Apadrinhado por Ricardo Barros
Outro fato que causou estranhamento à CPI foi o fato de Roberto Ferreira Dias ter se mantido no cargo mesmo com sucessivas mudanças de ministros da Saúde durante a pandemia. Ele chegou durante a gestão de Luiz Henrique Mandetta, teve sua demissão solicitada por Pazuello, mesmo assim, permaneceu no cargo, e só foi exonerado após a denúncia de propina no caso Davati.
Roberto é apontado como indicação do apontado como indicação política do deputado Ricardo Barros (PP-PR), líder do governo Bolsonaro na Câmara. O depoente negou o fato e disse que sua indicação se deu pelo ex-deputado Abelardo Lupion.

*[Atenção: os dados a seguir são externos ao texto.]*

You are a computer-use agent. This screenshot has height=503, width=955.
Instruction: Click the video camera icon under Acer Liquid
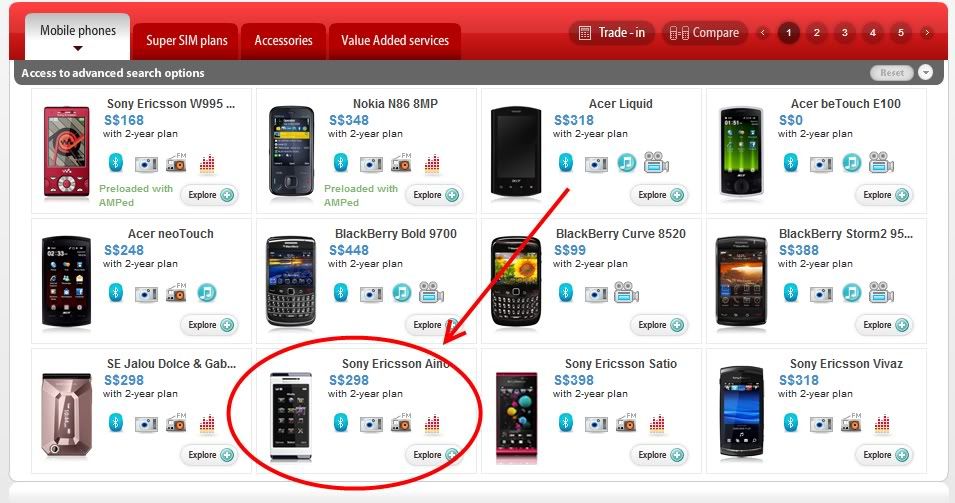click(656, 162)
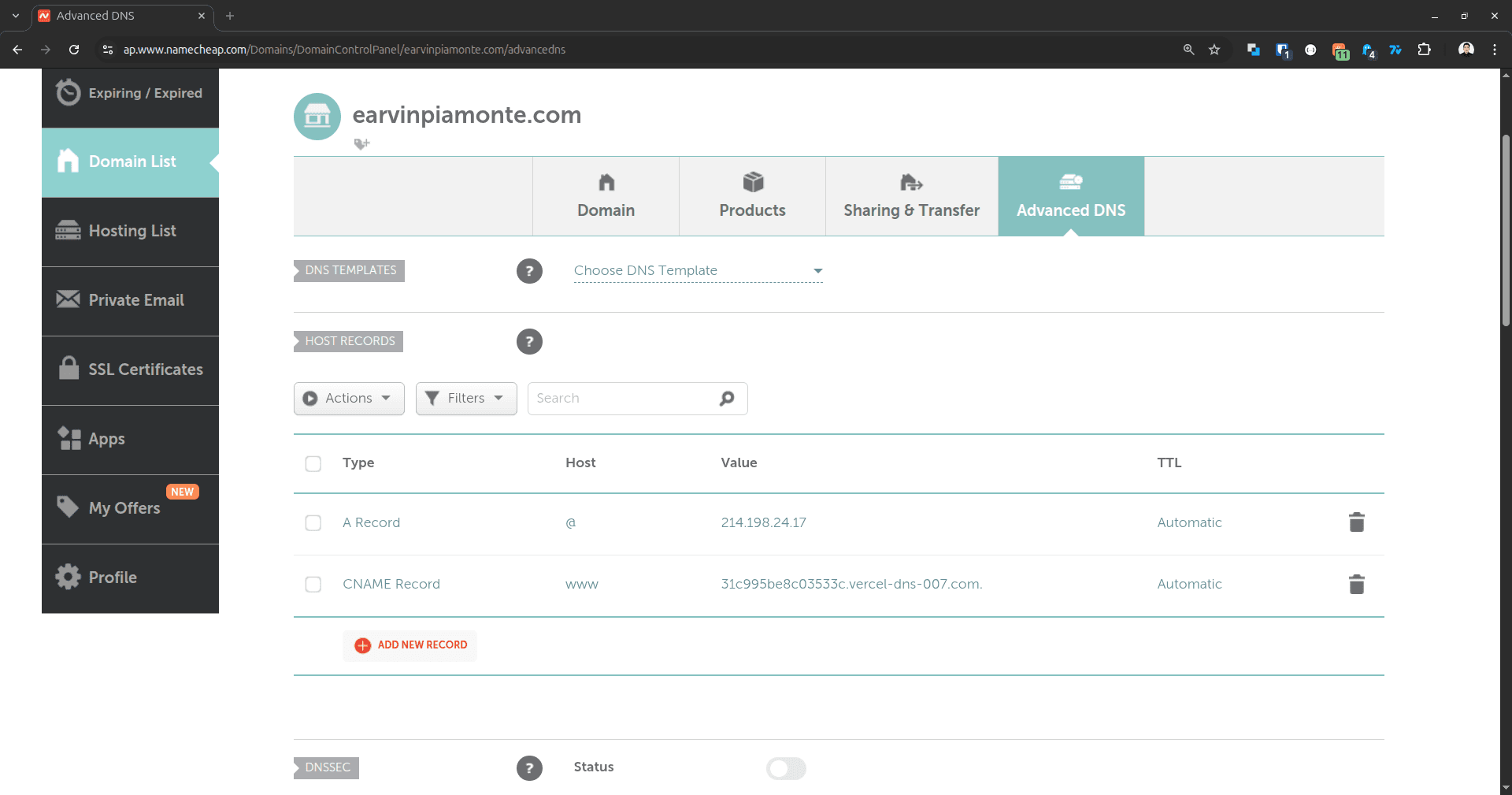Screen dimensions: 1512x795
Task: Switch to the Sharing & Transfer tab
Action: coord(911,196)
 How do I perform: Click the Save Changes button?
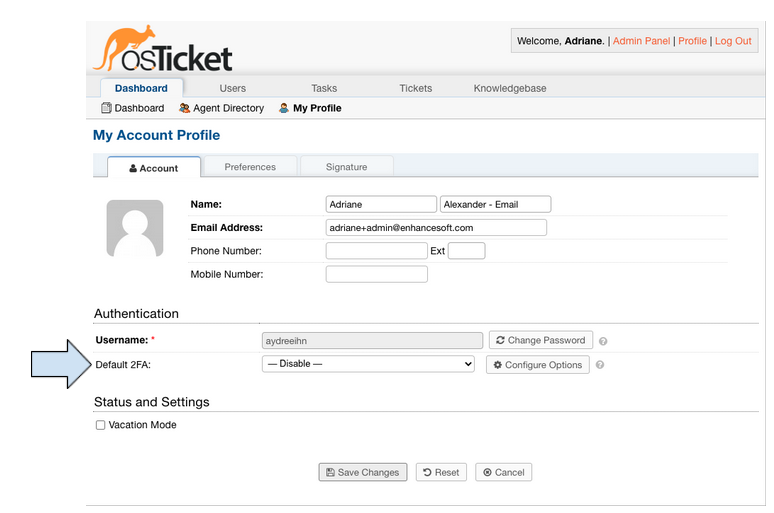pyautogui.click(x=363, y=472)

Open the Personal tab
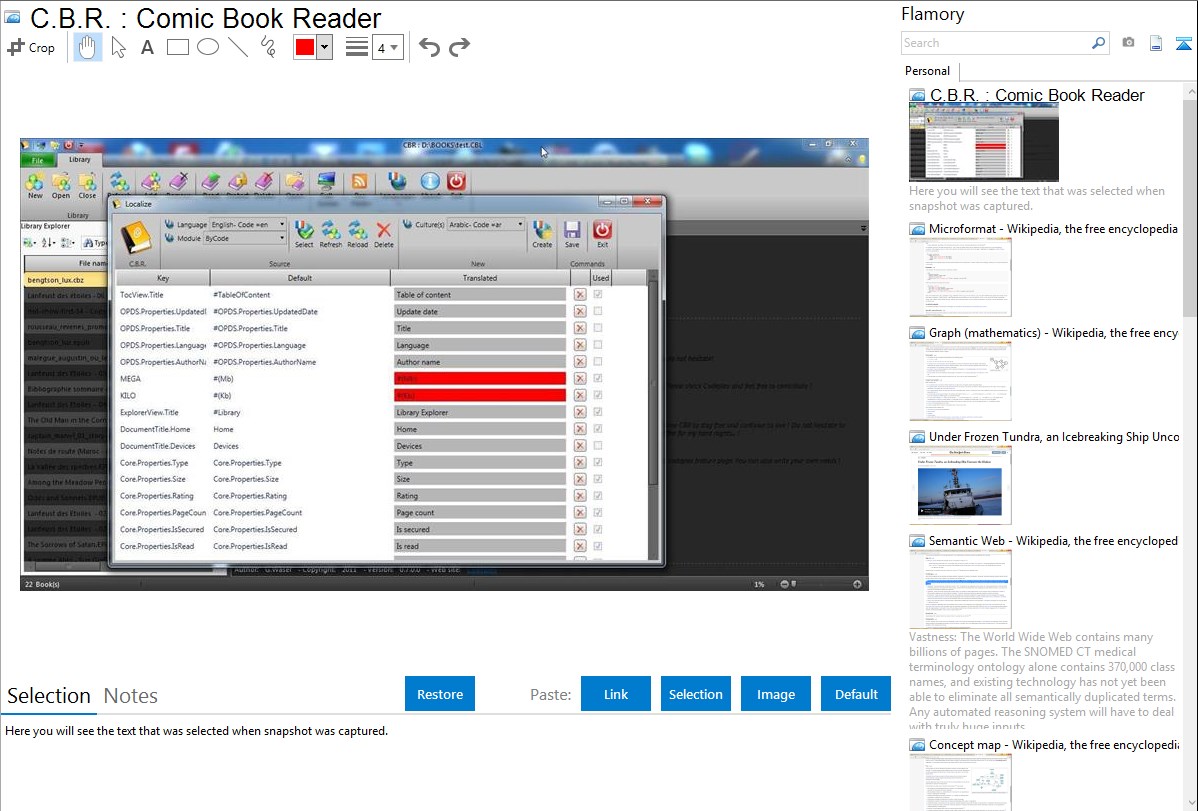(927, 71)
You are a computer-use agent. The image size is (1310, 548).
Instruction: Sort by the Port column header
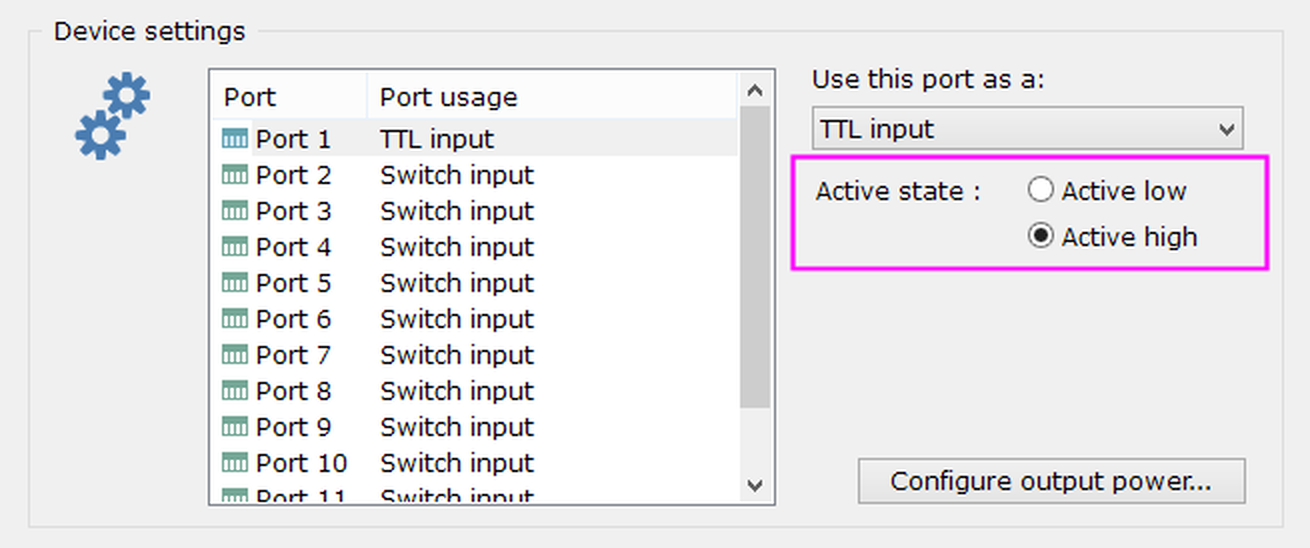[287, 97]
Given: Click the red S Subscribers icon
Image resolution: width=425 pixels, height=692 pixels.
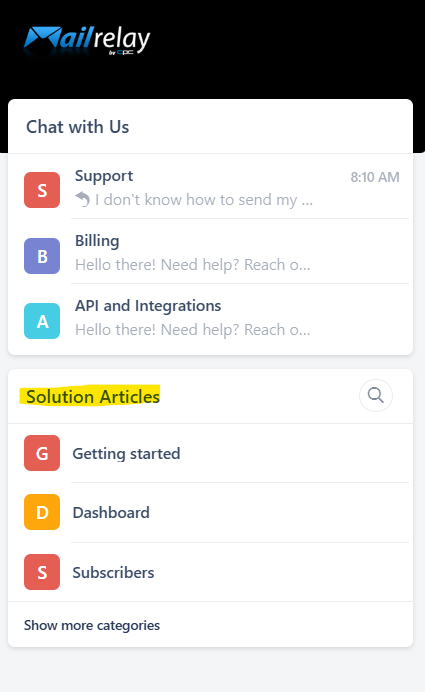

Para o senador Rogério Carvalho, ficou evidente a ingerência política no caso. “Por que ele se manteve no cargo? Mesmo o ministro Pazuello pedindo a demissão dele? Foi por pressão política. Ele já respondeu que não, mas quem nomeou ele e quem indicou ele foi Ricardo Barros. A gente está diante de mais uma pessoa que vem aqui para tentar confundir e confundir a opinião pública”, destacou o senador.
Requerimentos aprovados
A CPI aprovou, antes do depoimento, três requerimentos de convocação. Dentre eles, do reverendo Amilton Gomes de Paula, apontado pelo diretor do departamento de Imunização do Ministério da Saúde, Lauricio Monteiro Cruz, como quem abriu as portas da pasta para a empresa Davati Medical Supply e Dominghetti.
Também estão convocados Andreia Lima, CEO da VTC Operadora Logística e William Amorim Santana, servidor da divisão de importação do Ministério da Saúde.